From 27c34b8a9d92d532aa32b9faacf7ac5ae435b3d5 Mon Sep 17 00:00:00 2001
From: Rachneet <rachneetsachdeva@yahoo.com>
Date: Thu, 9 Jan 2025 11:30:27 +0100
Subject: [PATCH] chore: update README

---
 README.md | 14 +++++++-------
 1 file changed, 7 insertions(+), 7 deletions(-)

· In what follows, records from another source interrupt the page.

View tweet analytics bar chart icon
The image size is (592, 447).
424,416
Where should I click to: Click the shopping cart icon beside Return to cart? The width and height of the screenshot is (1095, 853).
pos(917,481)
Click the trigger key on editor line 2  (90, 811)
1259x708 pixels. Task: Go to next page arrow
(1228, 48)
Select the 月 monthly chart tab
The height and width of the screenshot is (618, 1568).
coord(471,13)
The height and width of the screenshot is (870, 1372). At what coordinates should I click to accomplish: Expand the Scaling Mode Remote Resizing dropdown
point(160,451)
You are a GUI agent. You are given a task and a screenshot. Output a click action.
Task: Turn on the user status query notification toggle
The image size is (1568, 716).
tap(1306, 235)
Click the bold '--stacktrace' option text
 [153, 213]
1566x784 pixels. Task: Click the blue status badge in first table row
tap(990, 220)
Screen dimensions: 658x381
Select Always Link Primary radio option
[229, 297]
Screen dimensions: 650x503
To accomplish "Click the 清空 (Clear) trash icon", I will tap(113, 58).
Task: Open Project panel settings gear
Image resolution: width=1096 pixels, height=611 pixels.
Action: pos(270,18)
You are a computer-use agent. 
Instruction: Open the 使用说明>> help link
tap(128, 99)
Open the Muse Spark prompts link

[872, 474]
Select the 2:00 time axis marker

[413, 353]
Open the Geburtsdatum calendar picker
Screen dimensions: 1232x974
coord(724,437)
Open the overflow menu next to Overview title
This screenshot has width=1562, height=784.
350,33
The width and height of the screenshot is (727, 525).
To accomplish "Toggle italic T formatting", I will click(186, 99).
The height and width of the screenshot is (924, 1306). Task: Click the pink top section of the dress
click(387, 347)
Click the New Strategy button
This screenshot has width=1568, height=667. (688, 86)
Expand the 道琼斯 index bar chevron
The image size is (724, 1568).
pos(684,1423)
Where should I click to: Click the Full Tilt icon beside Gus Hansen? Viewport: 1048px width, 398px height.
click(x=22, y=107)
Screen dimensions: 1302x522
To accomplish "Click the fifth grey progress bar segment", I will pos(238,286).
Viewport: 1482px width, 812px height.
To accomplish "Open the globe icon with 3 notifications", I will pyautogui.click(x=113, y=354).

diff --git a/README.md b/README.md
index b57845d..f554af9 100644
--- a/README.md
+++ b/README.md
@@ -18,13 +18,13 @@ We provide the code for the following tasks:
 
 
 > **Abstract:**
-> Despite significant efforts to align large language models with human values and ethical guidelines, these models remain susceptible to sophisticated jailbreak attacks that exploit their reasoning capabilities.
-> Traditional safety mechanisms often focus on detecting explicit malicious intent, leaving deeper vulnerabilities unaddressed.
-> We propose a jailbreak technique, POATE (Polar Opposite query generation, Adversarial Template construction and Elaboration), which leverages contrastive reasoning to elicit unethical responses.
-> POATE generates prompts with semantically opposite intents and combines them with adversarial templates to subtly direct models toward producing harmful outputs.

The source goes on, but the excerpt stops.